Pediococcus damnosus

Scientific classification
- Domain: Bacteria
- Kingdom: Bacillati
- Phylum: Bacillota
- Class: Bacilli
- Order: Lactobacillales
- Family: Lactobacillaceae
- Genus: Pediococcus
- Species: P. damnosus
- Binomial name: Pediococcus damnosus Claussen 1904

= Pediococcus damnosus =

- Genus: Pediococcus
- Species: damnosus
- Authority: Claussen 1904

Species of bacterium

Pediococcus damnosus is a species of Gram-positive bacteria. The genus Pediococcus is a spherical cocci shaped bacteria with nonmotile, non spore-forming and homofermentative properties. P. damnosus is a chemo-organotrophic, catalase negative, facultative anaerobe. Strains of this species frequently grow in wine and beer, where they overproduce glucan and spoil products by increasing their viscosity. P. damnosus is a lactic acid bacteria (LAB), that can tolerate the low pH and higher ethanol levels that are found in beer. The ability to grow in beer is a strain specific characteristic of the species P. damnosus.

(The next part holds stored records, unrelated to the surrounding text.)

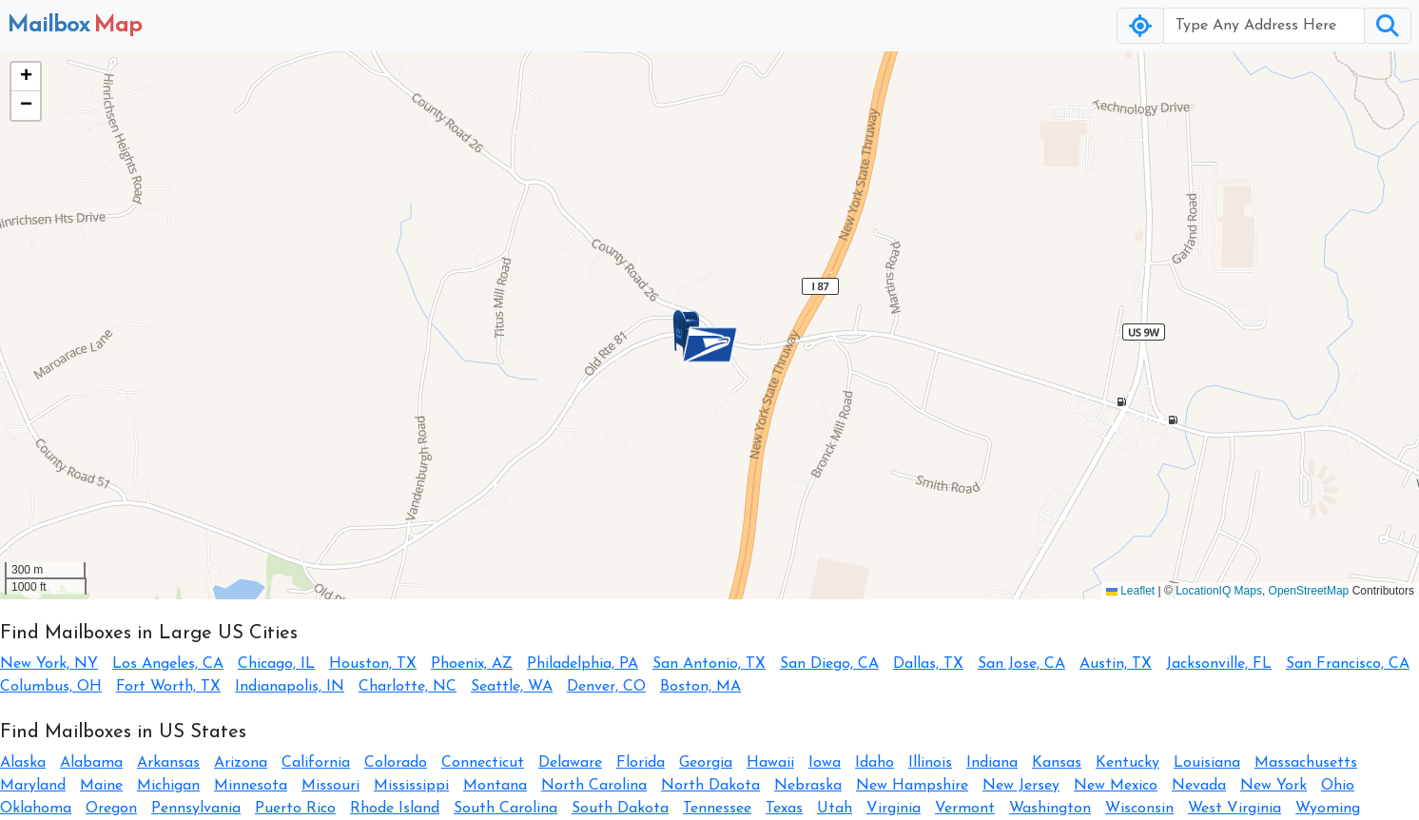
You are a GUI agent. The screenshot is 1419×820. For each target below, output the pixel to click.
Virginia (893, 808)
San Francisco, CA (1347, 664)
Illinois (930, 763)
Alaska (23, 763)
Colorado (395, 763)
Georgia (705, 763)
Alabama (91, 763)
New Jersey (1020, 785)
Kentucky (1127, 763)
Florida (640, 763)
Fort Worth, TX (168, 686)
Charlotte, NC (408, 686)
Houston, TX (373, 664)
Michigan (168, 785)
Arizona (240, 763)
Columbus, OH (51, 686)
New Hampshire (912, 785)
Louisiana (1207, 763)
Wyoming (1327, 808)
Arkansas (168, 763)
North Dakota (710, 785)
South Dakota (620, 808)
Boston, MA (700, 686)
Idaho (874, 763)
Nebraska (808, 785)
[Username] (1264, 26)
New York (1273, 785)
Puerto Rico (295, 808)
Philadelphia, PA (582, 664)
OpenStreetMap (1309, 590)
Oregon (111, 808)
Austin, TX (1115, 664)
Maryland (33, 785)
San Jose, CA (1021, 664)
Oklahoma (35, 808)
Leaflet (1130, 590)
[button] (709, 344)
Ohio (1337, 785)
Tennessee (717, 808)
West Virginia (1234, 808)
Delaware (570, 763)
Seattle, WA (512, 686)
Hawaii (770, 763)
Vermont (965, 808)
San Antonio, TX (709, 664)
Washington (1050, 808)
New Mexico (1115, 785)
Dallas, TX (928, 664)
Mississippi (411, 785)
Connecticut (482, 763)
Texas (784, 808)
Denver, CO (606, 686)
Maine (101, 785)
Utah (834, 808)
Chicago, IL (276, 664)
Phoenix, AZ (472, 664)
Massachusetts (1305, 763)
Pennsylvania (196, 808)
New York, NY (49, 664)
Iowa (824, 763)
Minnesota (250, 785)
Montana (495, 785)
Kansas (1056, 763)
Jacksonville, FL (1219, 664)
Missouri (330, 785)
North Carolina (594, 785)
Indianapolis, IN (289, 686)
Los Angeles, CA (168, 664)
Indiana (992, 763)
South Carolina (505, 808)
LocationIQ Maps (1219, 590)
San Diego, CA (829, 664)
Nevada (1199, 785)
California (316, 763)
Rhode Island (394, 808)
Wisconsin (1139, 808)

Pediococcus damnosus LMG 28219 is a lactic acid bacterium that has proved to be capable of growing in beer.

==Characteristics==
===Growth in wine===
Increased viscosity in wines is known as ropiness. Ropiness is a common type of spoilage in wines. Ropy wines have an oily or slimy appearance and higher viscosity due to the production of extracellular polysaccharide glucan. Lactic acid bacteria do not often produce glucan and only a few strains of lactic acid bacteria have been reported to produce glucan. P. damnosus also produces acetic acid and biogenic amines. In alcohol fermentation the presence of acetic acid inhibits the fermentation of ethanol. Increased levels of biogenic amines are correlated to compounds in wine that are indicative of wine spoilage. At increased concentrations, biogenic amines have an enhanced level of toxicity, affecting the hygienic quality of wine.

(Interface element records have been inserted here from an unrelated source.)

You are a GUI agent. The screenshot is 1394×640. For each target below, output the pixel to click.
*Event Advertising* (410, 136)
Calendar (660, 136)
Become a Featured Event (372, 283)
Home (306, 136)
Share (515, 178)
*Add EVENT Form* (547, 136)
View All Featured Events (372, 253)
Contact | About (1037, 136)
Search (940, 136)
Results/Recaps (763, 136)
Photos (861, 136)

===Growth conditions for Pediococcus damnosus===
Pediococcus damnosus has been reported to grow successfully on MRS (CECT 8) medium with 40% beer or wine added to the culture medium with a reported pH of 5.8 and incubated at 26 °C in an anaerobic chamber for 48+ hours. CECT 8 is a growth medium designed to support the growth of lactic acid bacteria. It was designed by de Man, Rogosa, and Sharpe in 1960.

==Genome analysis==

===Spoilage identification of Pediococcus damnosus===
Identification of spoilage associated diacetyl in strains of P. damnosus can be used to determine the risk of spoilage in the brewery environment. Diacetyl is a plasmid encoded trait that can be identified through diagnostic marker genes (DMG). Diagnostic marker genes are used for the identification of different bacterial groups.

BIAst Diagnostic Gene findEr (BADGE) is a tool used to predict DMG's in bacteria. It offers a straightforward procedure to comparative genomics. BADGE is used to successfully identify a DMG called fabZ. fabZ is used to discriminate between strains of P. damnosus capable of growing in beer.